━━━ Vorliegender Text
# Yamakasi Monitore - Göttliches P/L Verhältniss?



## NFurtwaengler (31. Mai 2012)

*Yamakasi Monitore - Göttliches P/L Verhältniss?*

Hey Leute, 
da ich vorhabe mir demnächst einen neuen Pc zu kaufen, werde ich mir auch einen neuen Monitor zulegen. Ich hab nun eigentlich nach einem 24" Monitor gesucht, so etwa im Preisbereich um 140€. Auf einen Hinweis auf YouTube hin, hab ich mal nach dem 'Yamakasi Catleap Q270 SE' 27" Monitor angesehen. Dieser wird auf ebay für ca. 300€ gehandelt, was an sich ja ein recht guter Preis für einen 27 zoller wäre. Mir kommt 'Yamakasi' allerdings vor wie so eine 'NoName'- Marke und ich bin ein wenig verunsichert, ob er denn auch qualitativ in Ordnung ist, deshalb wollte ich wissen, ob jemand von euch vielleicht Erfahrung mit den Yamakasi Monitoren hat und mir eventuell bestätigen kann, dass diese so ein gutes P/L Verhältniss hätten. Sollte das wirklich das letzte Stoffwechselendprodukt sein, würde es mich interessieren ob ihr einen guten 24" Monitor um 150€ kennt..

Danke im Vorraus.
━━━━━━
Kurze Aufgabe A:
Kannst du in den Datensätzen die Zeilen von der Zeile mit "Given: Select the date number 4" bis einschließlich der Zeile mit "This screenshot has height=455, width=848." erneut wiedergeben und darin "date" gegen "day" tauschen? Gib nur diese Zeilen aus und lass alles andere unverändert.
━━━ Gelieferte Datensätze
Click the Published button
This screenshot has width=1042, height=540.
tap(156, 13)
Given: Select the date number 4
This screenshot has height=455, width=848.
━━━━━━
━━━ Gelieferte Datensätze
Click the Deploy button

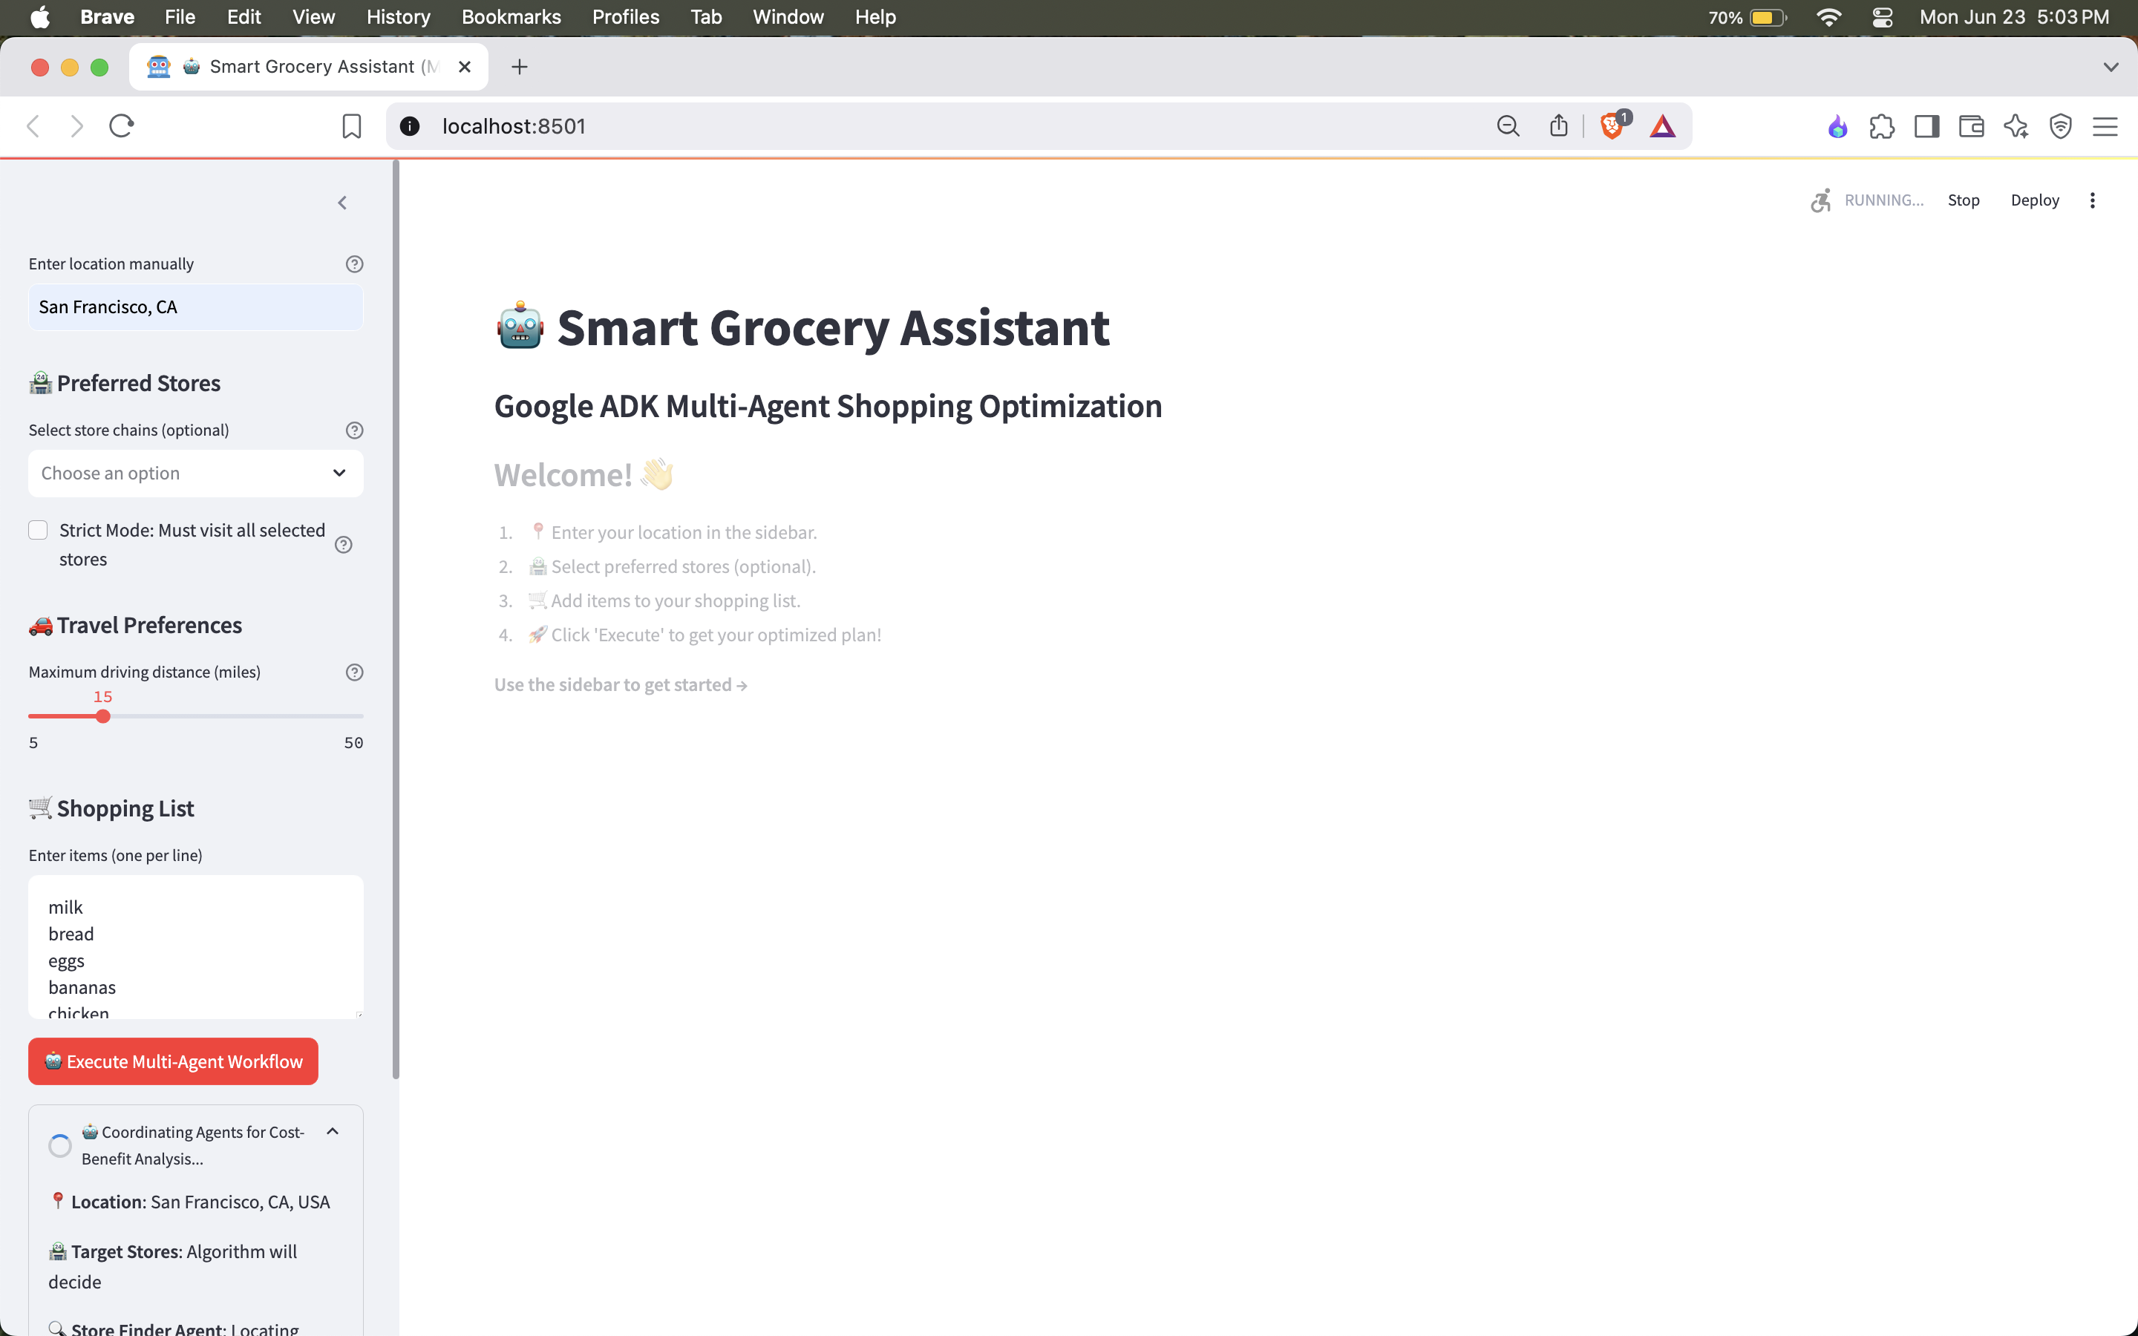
━━━━━━
━━━ Gelieferte Datensätze
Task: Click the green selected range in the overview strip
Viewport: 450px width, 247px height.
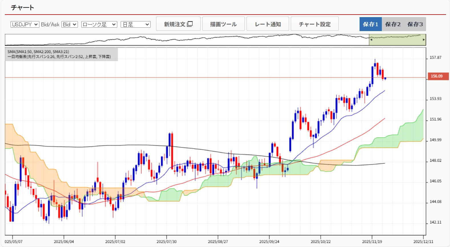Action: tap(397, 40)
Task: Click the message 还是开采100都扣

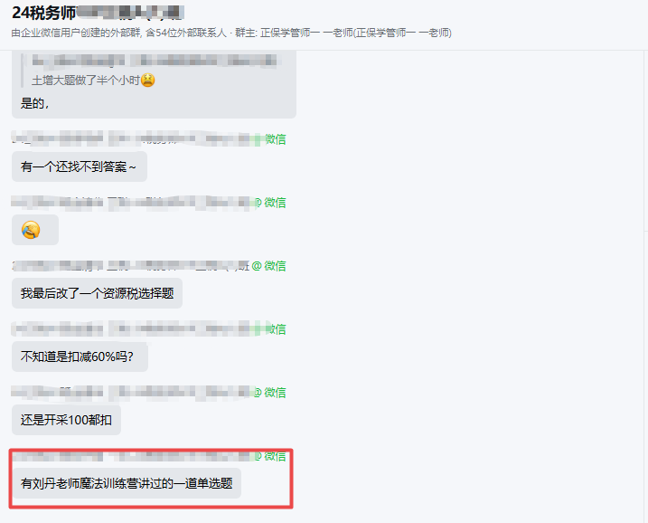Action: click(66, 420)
━━━━━━
Kurze Aufgabe B:
Wie lässt sich der Absatz im Forumsbeitrag zu Yamakasi-Monitoren, der mit "da ich vorhabe" beginnt, als kurze Liste mit seinen wichtigsten Fakten fassen?

Richtiges Ergebnis A:
Given: Select the day number 4
This screenshot has height=455, width=848.

Richtiges Ergebnis B:
- Zum geplanten neuen PC soll auch ein neuer Monitor gekauft werden.
- Gesucht war ursprünglich ein 24"-Monitor für etwa 140 €.
- Nach einem Hinweis auf YouTube wurde der 27"-Monitor "Yamakasi Catleap Q270 SE" angesehen.
- Auf eBay kostet er ca. 300 €, ein recht guter Preis für 27 Zoll.
- Yamakasi wirkt jedoch wie eine NoName-Marke, daher bestehen Zweifel an der Qualität.
- Gefragt wird, ob jemand Erfahrung mit Yamakasi-Monitoren hat und ihr gutes Preis-Leistungs-Verhältnis bestätigen kann.
- Falls der Monitor schlecht ist, wird um eine Empfehlung für einen guten 24"-Monitor um 150 € gebeten.